Extracted material section start

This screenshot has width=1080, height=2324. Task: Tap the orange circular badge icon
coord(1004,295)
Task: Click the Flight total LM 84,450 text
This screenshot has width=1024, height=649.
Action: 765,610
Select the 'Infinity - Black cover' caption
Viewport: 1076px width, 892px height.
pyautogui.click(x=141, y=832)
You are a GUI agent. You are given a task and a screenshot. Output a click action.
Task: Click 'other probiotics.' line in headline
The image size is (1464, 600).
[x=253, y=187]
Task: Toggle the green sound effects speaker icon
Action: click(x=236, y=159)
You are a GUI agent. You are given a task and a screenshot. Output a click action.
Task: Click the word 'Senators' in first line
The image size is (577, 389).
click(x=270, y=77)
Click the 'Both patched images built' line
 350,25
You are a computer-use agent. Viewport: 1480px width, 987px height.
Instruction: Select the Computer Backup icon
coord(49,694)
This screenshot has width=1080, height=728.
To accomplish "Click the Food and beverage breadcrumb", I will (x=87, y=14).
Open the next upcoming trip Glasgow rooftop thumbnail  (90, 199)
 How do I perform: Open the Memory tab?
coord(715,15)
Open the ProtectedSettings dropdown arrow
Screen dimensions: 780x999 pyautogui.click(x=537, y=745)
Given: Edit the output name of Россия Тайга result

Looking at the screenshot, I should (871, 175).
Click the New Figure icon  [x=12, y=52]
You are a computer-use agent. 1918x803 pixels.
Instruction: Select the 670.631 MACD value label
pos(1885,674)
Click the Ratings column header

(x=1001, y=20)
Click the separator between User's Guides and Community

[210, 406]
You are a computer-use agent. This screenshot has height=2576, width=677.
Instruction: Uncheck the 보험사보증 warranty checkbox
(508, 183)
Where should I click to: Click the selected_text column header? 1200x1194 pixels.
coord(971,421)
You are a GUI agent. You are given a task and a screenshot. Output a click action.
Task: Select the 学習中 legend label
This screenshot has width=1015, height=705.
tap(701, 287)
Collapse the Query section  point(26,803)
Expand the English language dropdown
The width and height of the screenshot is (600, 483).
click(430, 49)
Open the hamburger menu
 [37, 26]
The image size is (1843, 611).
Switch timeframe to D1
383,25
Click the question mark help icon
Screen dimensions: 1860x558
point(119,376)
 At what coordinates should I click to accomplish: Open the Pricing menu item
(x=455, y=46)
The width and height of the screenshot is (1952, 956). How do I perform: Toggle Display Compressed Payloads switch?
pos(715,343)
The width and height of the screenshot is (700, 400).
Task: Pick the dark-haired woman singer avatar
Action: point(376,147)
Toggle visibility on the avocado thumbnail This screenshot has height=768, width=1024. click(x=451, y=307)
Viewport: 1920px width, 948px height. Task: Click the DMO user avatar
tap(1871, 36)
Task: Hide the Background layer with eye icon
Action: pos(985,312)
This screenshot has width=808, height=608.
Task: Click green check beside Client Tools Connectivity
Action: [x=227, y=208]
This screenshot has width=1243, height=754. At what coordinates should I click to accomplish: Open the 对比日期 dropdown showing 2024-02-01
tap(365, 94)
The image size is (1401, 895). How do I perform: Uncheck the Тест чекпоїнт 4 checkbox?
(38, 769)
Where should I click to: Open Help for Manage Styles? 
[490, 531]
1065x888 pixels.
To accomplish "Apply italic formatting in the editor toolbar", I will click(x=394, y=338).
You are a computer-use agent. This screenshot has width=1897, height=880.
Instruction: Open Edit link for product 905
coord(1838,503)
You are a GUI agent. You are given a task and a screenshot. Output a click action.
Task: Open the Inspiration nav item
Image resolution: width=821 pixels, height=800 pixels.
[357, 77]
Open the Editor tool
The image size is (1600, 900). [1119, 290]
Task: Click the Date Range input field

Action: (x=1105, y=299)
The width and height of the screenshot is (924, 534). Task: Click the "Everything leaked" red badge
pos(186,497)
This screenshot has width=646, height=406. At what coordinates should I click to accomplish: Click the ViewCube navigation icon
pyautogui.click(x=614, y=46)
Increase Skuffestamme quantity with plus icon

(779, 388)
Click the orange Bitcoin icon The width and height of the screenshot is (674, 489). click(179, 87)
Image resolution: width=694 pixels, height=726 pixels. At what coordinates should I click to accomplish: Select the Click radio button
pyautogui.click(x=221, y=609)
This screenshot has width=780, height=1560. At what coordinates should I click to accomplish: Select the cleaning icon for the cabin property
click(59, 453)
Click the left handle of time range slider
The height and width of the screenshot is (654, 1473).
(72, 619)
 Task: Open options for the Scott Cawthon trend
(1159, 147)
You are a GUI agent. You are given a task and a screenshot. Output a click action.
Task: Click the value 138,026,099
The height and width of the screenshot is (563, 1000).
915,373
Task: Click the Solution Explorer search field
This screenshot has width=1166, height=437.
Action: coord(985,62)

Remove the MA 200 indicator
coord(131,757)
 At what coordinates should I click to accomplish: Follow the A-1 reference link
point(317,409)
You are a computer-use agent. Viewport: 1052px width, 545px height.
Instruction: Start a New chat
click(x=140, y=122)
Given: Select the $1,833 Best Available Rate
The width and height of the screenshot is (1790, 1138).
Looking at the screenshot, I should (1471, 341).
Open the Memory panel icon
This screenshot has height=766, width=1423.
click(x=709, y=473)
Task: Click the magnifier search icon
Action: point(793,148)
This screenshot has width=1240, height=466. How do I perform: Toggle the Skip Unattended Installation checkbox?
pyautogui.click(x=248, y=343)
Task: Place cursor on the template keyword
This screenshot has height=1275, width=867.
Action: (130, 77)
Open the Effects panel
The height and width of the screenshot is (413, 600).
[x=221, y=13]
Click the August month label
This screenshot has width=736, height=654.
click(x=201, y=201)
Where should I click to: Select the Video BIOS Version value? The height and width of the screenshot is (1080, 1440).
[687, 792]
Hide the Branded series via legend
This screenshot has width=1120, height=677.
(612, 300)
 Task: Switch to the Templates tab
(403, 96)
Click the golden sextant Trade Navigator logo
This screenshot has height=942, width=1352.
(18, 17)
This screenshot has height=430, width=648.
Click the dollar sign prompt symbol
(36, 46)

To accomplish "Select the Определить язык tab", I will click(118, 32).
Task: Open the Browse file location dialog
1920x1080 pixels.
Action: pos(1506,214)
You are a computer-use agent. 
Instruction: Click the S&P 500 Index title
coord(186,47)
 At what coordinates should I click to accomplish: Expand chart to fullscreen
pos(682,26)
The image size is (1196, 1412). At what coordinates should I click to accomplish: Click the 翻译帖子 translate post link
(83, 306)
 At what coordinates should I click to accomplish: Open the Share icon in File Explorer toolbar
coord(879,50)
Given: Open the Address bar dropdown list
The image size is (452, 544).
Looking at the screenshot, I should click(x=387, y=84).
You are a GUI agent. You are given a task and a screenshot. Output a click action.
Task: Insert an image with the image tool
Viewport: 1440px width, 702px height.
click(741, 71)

Extracted material section end

__What you will do__: The records above must be retyped in full. Keep each one exactly as it is.

__Task answer__:
This screenshot has width=1080, height=2324. Task: Tap the orange circular badge icon
coord(1004,295)
Task: Click the Flight total LM 84,450 text
This screenshot has width=1024, height=649.
Action: 765,610
Select the 'Infinity - Black cover' caption
Viewport: 1076px width, 892px height.
pyautogui.click(x=141, y=832)
You are a GUI agent. You are given a task and a screenshot. Output a click action.
Task: Click 'other probiotics.' line in headline
The image size is (1464, 600).
[x=253, y=187]
Task: Toggle the green sound effects speaker icon
Action: click(x=236, y=159)
You are a GUI agent. You are given a task and a screenshot. Output a click action.
Task: Click the word 'Senators' in first line
The image size is (577, 389).
click(x=270, y=77)
Click the 'Both patched images built' line
 350,25
You are a computer-use agent. Viewport: 1480px width, 987px height.
Instruction: Select the Computer Backup icon
coord(49,694)
This screenshot has width=1080, height=728.
To accomplish "Click the Food and beverage breadcrumb", I will (x=87, y=14).
Open the next upcoming trip Glasgow rooftop thumbnail  (90, 199)
 How do I perform: Open the Memory tab?
coord(715,15)
Open the ProtectedSettings dropdown arrow
Screen dimensions: 780x999 pyautogui.click(x=537, y=745)
Given: Edit the output name of Россия Тайга result

Looking at the screenshot, I should (871, 175).
Click the New Figure icon  [x=12, y=52]
You are a computer-use agent. 1918x803 pixels.
Instruction: Select the 670.631 MACD value label
pos(1885,674)
Click the Ratings column header

(x=1001, y=20)
Click the separator between User's Guides and Community

[210, 406]
You are a computer-use agent. This screenshot has height=2576, width=677.
Instruction: Uncheck the 보험사보증 warranty checkbox
(508, 183)
Where should I click to: Click the selected_text column header? 1200x1194 pixels.
coord(971,421)
You are a GUI agent. You are given a task and a screenshot. Output a click action.
Task: Select the 学習中 legend label
This screenshot has width=1015, height=705.
tap(701, 287)
Collapse the Query section  point(26,803)
Expand the English language dropdown
The width and height of the screenshot is (600, 483).
click(430, 49)
Open the hamburger menu
 [37, 26]
The image size is (1843, 611).
Switch timeframe to D1
383,25
Click the question mark help icon
Screen dimensions: 1860x558
point(119,376)
 At what coordinates should I click to accomplish: Open the Pricing menu item
(x=455, y=46)
The width and height of the screenshot is (1952, 956). How do I perform: Toggle Display Compressed Payloads switch?
pos(715,343)
The width and height of the screenshot is (700, 400).
Task: Pick the dark-haired woman singer avatar
Action: point(376,147)
Toggle visibility on the avocado thumbnail This screenshot has height=768, width=1024. click(x=451, y=307)
Viewport: 1920px width, 948px height. Task: Click the DMO user avatar
tap(1871, 36)
Task: Hide the Background layer with eye icon
Action: pos(985,312)
This screenshot has width=808, height=608.
Task: Click green check beside Client Tools Connectivity
Action: [x=227, y=208]
This screenshot has width=1243, height=754. At what coordinates should I click to accomplish: Open the 对比日期 dropdown showing 2024-02-01
tap(365, 94)
The image size is (1401, 895). How do I perform: Uncheck the Тест чекпоїнт 4 checkbox?
(38, 769)
Where should I click to: Open Help for Manage Styles? 
[490, 531]
1065x888 pixels.
To accomplish "Apply italic formatting in the editor toolbar", I will click(x=394, y=338).
You are a computer-use agent. This screenshot has width=1897, height=880.
Instruction: Open Edit link for product 905
coord(1838,503)
You are a GUI agent. You are given a task and a screenshot. Output a click action.
Task: Open the Inspiration nav item
Image resolution: width=821 pixels, height=800 pixels.
[357, 77]
Open the Editor tool
The image size is (1600, 900). [1119, 290]
Task: Click the Date Range input field

Action: (x=1105, y=299)
The width and height of the screenshot is (924, 534). Task: Click the "Everything leaked" red badge
pos(186,497)
This screenshot has width=646, height=406. At what coordinates should I click to accomplish: Click the ViewCube navigation icon
pyautogui.click(x=614, y=46)
Increase Skuffestamme quantity with plus icon

(779, 388)
Click the orange Bitcoin icon The width and height of the screenshot is (674, 489). click(179, 87)
Image resolution: width=694 pixels, height=726 pixels. At what coordinates should I click to accomplish: Select the Click radio button
pyautogui.click(x=221, y=609)
This screenshot has width=780, height=1560. At what coordinates should I click to accomplish: Select the cleaning icon for the cabin property
click(59, 453)
Click the left handle of time range slider
The height and width of the screenshot is (654, 1473).
(72, 619)
 Task: Open options for the Scott Cawthon trend
(1159, 147)
You are a GUI agent. You are given a task and a screenshot. Output a click action.
Task: Click the value 138,026,099
The height and width of the screenshot is (563, 1000).
915,373
Task: Click the Solution Explorer search field
This screenshot has width=1166, height=437.
Action: coord(985,62)

Remove the MA 200 indicator
coord(131,757)
 At what coordinates should I click to accomplish: Follow the A-1 reference link
point(317,409)
You are a computer-use agent. Viewport: 1052px width, 545px height.
Instruction: Start a New chat
click(x=140, y=122)
Given: Select the $1,833 Best Available Rate
The width and height of the screenshot is (1790, 1138).
Looking at the screenshot, I should (1471, 341).
Open the Memory panel icon
This screenshot has height=766, width=1423.
click(x=709, y=473)
Task: Click the magnifier search icon
Action: point(793,148)
This screenshot has width=1240, height=466. How do I perform: Toggle the Skip Unattended Installation checkbox?
pyautogui.click(x=248, y=343)
Task: Place cursor on the template keyword
This screenshot has height=1275, width=867.
Action: (130, 77)
Open the Effects panel
The height and width of the screenshot is (413, 600).
[x=221, y=13]
Click the August month label
This screenshot has width=736, height=654.
click(x=201, y=201)
Where should I click to: Select the Video BIOS Version value? The height and width of the screenshot is (1080, 1440).
[687, 792]
Hide the Branded series via legend
This screenshot has width=1120, height=677.
(612, 300)
 Task: Switch to the Templates tab
(403, 96)
Click the golden sextant Trade Navigator logo
This screenshot has height=942, width=1352.
(18, 17)
This screenshot has height=430, width=648.
Click the dollar sign prompt symbol
(36, 46)

To accomplish "Select the Определить язык tab", I will click(118, 32).
Task: Open the Browse file location dialog
1920x1080 pixels.
Action: pos(1506,214)
You are a computer-use agent. 
Instruction: Click the S&P 500 Index title
coord(186,47)
 At what coordinates should I click to accomplish: Expand chart to fullscreen
pos(682,26)
The image size is (1196, 1412). At what coordinates should I click to accomplish: Click the 翻译帖子 translate post link
(83, 306)
 At what coordinates should I click to accomplish: Open the Share icon in File Explorer toolbar
coord(879,50)
Given: Open the Address bar dropdown list
The image size is (452, 544).
Looking at the screenshot, I should click(x=387, y=84).
You are a GUI agent. You are given a task and a screenshot. Output a click action.
Task: Insert an image with the image tool
Viewport: 1440px width, 702px height.
click(741, 71)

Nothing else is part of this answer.